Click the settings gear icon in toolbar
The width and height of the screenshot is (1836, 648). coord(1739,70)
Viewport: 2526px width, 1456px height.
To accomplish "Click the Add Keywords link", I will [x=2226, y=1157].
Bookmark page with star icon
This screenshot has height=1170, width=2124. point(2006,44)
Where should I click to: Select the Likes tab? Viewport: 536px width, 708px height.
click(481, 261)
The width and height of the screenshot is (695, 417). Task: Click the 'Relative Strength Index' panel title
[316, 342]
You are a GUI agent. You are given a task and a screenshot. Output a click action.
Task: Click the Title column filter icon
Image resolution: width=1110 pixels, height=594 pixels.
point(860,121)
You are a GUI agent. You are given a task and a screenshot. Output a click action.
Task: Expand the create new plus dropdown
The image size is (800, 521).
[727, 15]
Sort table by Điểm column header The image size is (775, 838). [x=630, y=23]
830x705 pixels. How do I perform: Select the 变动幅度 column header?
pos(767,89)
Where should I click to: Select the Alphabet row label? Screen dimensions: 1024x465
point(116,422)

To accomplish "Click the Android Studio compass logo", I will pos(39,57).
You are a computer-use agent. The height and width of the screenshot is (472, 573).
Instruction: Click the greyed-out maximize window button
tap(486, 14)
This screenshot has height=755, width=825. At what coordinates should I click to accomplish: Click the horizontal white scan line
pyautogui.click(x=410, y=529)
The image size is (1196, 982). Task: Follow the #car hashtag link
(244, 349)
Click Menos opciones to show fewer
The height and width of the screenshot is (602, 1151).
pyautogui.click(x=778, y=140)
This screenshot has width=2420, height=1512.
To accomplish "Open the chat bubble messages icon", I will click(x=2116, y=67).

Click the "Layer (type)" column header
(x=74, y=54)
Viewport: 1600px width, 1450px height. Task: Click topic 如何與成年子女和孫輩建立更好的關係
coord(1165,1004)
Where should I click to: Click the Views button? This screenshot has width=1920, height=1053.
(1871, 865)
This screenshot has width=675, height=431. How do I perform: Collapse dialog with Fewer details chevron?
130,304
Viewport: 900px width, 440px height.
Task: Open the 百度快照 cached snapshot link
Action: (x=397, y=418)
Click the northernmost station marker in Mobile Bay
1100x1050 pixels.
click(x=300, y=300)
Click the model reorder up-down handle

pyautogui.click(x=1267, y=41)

____

Problem requirements:
Lay out the records from the start through the line containing "point(116,422)", inclusive, as a Markdown table with the columns Index and Entry. Number each line in Index and skip blank lines.

The response:
| Index | Entry |
|---|---|
| 1 | Click the settings gear icon in toolbar |
| 2 | The width and height of the screenshot is (1836, 648). coord(1739,70) |
| 3 | Viewport: 2526px width, 1456px height. |
| 4 | To accomplish "Click the Add Keywords link", I will [x=2226, y=1157]. |
| 5 | Bookmark page with star icon |
| 6 | This screenshot has height=1170, width=2124. point(2006,44) |
| 7 | Where should I click to: Select the Likes tab? Viewport: 536px width, 708px height. |
| 8 | click(481, 261) |
| 9 | The width and height of the screenshot is (695, 417). Task: Click the 'Relative Strength Index' panel title |
| 10 | [316, 342] |
| 11 | You are a GUI agent. You are given a task and a screenshot. Output a click action. |
| 12 | Task: Click the Title column filter icon |
| 13 | Image resolution: width=1110 pixels, height=594 pixels. |
| 14 | point(860,121) |
| 15 | You are a GUI agent. You are given a task and a screenshot. Output a click action. |
| 16 | Task: Expand the create new plus dropdown |
| 17 | The image size is (800, 521). |
| 18 | [727, 15] |
| 19 | Sort table by Điểm column header The image size is (775, 838). [x=630, y=23] |
| 20 | 830x705 pixels. How do I perform: Select the 变动幅度 column header? |
| 21 | pos(767,89) |
| 22 | Where should I click to: Select the Alphabet row label? Screen dimensions: 1024x465 |
| 23 | point(116,422) |